Heron Island is just off picture to the south. Norwest is the reef shaped like a fish with the island kind of where the eye of the fish would be. The reef is about 10k long, the island about 4k to walk around. Incidentally it's the largest coral cay in Australia and had a turtle canning factory that closed in the 1920s.

It's a major camping effort, carting our personnal stuff from Sydney, joining mum in Brissie where the heavy camp was added to a second vehicle. We chose to shop for fresh produce in Brissue and cart it up.










Those who know your weather patterns realise that Christmas is the start of cyclone season. Across decades of camping on the island at this time the family/friends has only been chased out ahed of a cyclone twice, and once weathered one going over. So generally it's OK, but this doesnt stop bouts of bad weather. Cyclones Fina and Grant setting up for an interesting introduction to this camp trip.

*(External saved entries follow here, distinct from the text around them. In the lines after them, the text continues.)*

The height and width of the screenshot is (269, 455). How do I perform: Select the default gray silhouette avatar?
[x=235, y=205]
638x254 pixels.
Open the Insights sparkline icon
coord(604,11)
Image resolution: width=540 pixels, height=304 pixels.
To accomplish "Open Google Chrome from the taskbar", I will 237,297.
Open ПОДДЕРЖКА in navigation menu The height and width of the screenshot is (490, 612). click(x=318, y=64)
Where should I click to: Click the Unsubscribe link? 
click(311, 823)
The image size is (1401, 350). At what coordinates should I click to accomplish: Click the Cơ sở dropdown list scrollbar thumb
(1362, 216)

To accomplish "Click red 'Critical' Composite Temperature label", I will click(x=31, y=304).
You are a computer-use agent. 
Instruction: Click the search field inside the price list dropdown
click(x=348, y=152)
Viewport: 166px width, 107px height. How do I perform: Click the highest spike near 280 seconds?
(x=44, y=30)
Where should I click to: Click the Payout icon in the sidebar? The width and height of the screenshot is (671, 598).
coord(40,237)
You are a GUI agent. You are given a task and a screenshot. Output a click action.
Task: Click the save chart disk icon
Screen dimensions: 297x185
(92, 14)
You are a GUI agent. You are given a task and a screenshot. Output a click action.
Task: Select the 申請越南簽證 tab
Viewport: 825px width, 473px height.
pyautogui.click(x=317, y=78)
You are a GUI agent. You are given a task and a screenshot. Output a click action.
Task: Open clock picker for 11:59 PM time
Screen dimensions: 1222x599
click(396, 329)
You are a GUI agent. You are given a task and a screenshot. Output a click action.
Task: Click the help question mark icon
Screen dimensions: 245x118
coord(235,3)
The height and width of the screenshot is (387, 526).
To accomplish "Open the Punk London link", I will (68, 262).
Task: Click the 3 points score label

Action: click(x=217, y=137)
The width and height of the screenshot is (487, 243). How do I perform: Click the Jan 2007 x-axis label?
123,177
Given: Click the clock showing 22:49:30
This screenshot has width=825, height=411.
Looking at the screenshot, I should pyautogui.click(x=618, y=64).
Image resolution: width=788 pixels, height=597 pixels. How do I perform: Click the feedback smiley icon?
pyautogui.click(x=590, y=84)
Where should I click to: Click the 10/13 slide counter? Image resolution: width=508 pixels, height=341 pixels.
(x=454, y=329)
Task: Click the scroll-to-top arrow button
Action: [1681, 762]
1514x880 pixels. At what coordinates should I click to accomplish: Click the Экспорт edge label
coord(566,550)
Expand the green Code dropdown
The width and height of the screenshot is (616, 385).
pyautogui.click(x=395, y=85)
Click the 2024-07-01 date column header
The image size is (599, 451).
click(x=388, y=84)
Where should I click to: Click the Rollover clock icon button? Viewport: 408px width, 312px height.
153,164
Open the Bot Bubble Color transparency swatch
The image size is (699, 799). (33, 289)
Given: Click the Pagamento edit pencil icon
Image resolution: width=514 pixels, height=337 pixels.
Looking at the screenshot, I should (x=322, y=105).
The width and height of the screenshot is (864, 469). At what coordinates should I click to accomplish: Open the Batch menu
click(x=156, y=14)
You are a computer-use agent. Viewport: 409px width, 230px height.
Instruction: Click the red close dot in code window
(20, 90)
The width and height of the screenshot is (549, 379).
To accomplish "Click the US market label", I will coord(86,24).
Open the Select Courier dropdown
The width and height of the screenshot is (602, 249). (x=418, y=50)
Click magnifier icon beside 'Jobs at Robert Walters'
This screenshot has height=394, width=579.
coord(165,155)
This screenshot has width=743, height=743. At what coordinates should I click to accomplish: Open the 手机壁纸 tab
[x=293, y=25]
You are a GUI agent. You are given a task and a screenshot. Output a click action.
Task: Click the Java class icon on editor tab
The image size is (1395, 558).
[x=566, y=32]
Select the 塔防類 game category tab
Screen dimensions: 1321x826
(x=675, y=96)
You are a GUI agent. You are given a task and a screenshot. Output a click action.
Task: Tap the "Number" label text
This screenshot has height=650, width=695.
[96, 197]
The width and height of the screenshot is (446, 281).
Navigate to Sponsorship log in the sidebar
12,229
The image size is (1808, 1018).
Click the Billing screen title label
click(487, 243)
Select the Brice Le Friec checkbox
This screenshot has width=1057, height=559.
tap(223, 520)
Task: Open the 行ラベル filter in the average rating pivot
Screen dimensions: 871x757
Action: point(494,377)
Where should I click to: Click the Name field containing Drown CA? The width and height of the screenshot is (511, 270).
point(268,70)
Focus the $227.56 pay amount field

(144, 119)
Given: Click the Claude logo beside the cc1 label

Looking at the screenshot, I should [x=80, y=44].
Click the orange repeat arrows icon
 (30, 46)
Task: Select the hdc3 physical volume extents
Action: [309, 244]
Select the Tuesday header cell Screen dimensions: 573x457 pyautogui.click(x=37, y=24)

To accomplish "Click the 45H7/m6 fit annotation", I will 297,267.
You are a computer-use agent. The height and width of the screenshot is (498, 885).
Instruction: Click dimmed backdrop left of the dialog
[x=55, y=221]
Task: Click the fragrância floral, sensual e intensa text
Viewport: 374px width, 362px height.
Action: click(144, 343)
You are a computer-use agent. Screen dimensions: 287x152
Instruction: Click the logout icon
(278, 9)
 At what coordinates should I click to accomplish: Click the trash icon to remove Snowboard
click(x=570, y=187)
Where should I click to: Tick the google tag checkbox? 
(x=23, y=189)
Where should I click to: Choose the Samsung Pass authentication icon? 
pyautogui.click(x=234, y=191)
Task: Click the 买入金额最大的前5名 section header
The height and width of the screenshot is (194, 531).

So load in Sydney. Load in Brisbane. Unload cars in Gladstone. Load Barge. Arrive Norwest.










No pics, but on arrival at norwest bird/bait boils are going off, all over the place. The temptation to leave the girls with the camp and chase spanish was almost over-powering. 
Unload barge (this time mercifully very little seasickness in the group) to the beach. Scramble for the best camp spots. Hump kit to camp site. Mother in law changes mind. Twice. To approx 400m further away than necessary. Build camp. This is the stuff that you need a long enough trip before your can look back with rose tinted glasses.










Promise myself to hunt spaniards tomorrow. BUT the weather has settled into a steady 20-25knots. You dont notice it at all on the lee of the island where we camp *north side), but it's blowing a gale. Rels get together to head out in the stinkie. But they are stuffing around. "Is every one here?" "Did you get the xyz...no...get it" "Do you remember what the mark is for crossing the reef edge?" etc.










So I gear up head out toward the green zone (shadows the island south covering the reef proper) around "sandy point, or the end of the island on the west most point. Straight into 20+kn. Bugger me. Fighting to turn the yak back toward the island (it's a skeg boat, no rudder and it's 18' long) I decide to pull in the lures as the 0.5% improvement may be important. :shock: And there's a fish on the down wind side adding to my problems turning. Let the bloody yak float to NZ while I land the fish, fight my way back to the beach to be met by the stinky.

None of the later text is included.